Yes, it’s a coping mechanism. When in doubt, humans are inclined to find a placeholder and stand on it.

Q: Is there a more productive way to be?

Yes, of course. Let yourself fall apart. Let yourself feel what you really feel. This is what is most productive for your spiritual, mental, and emotional health. In the short term, it would appear quite messy to others, but let that be their problem. It is important to let yourself fully experience the experience.

Inevitably, the death of a loved one sets one’s life up to shatter quite easily. But all that would shatter is what you no longer need anyway, so throw the rock. All that can break is what is not real, what doesn’t matter, what is a waste of energy. The shattering reveals who you really are. It can be painful but this is a very good thing. Initially one experiences the loss as unspeakable, but eventually, we come to learn that there is a different kind of connection that comes out of all this that will allow us to stay in touch.

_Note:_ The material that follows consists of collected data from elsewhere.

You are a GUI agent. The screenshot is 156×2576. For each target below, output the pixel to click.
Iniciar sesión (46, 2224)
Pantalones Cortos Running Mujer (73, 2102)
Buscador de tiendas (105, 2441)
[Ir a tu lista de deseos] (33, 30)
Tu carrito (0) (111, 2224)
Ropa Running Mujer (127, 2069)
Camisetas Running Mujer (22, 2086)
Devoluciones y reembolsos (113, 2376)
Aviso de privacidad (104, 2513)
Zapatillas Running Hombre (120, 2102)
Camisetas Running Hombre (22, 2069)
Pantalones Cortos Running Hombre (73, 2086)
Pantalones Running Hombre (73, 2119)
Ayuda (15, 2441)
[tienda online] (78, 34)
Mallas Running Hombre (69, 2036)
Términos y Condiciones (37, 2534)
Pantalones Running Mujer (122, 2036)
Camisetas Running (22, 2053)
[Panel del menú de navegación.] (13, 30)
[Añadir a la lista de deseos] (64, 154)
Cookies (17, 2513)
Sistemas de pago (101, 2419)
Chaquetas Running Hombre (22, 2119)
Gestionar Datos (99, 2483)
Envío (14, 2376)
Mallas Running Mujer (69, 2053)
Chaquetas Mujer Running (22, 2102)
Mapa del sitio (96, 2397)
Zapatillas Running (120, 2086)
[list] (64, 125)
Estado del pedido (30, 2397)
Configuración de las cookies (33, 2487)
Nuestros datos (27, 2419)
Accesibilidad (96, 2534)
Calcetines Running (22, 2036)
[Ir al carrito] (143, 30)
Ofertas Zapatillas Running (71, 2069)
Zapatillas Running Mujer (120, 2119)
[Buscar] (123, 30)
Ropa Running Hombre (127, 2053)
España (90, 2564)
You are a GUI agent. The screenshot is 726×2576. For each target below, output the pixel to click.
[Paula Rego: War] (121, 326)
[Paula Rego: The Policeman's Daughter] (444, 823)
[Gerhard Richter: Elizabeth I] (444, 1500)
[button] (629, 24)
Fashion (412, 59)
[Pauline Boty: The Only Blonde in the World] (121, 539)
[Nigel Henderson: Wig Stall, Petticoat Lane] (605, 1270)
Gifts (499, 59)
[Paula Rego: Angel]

You will continue to feel the actual presence of a deceased loved one for quite some time, and may not know what to do with that because you’re misinterpreting it as a memory of him/her, which makes you sad. Yet if you knew to accept this experience of their presence as real, you would feel loved and not alone. Death does not separate. Indeed, it fully joins together. But because people are separated from their sensing selves, from their own emotional clarity, they misinterpret this positive experience and turn it into something negative through ignorance.

Q: So, many of the thoughts we have about a deceased loved one are not so much because we are missing them, but because we are feeling their presence?

You are missing them. But you are also feeling their presence and misinterpreting that as the memory of the deceased. Say that it’s your father who has died. You’ll be sitting there and suddenly a thought of your father will be triggered and you will say, “Oh, that’s a memory of when he said this or did that.” And you will believe that’s where the experience is happening or originating. When actually the experience is happening on a sensory intuitive level. Because the mind doesn’t know how to interpret that, it filters it through memory and says, “Oh, this is why I’m thinking of my father right now.”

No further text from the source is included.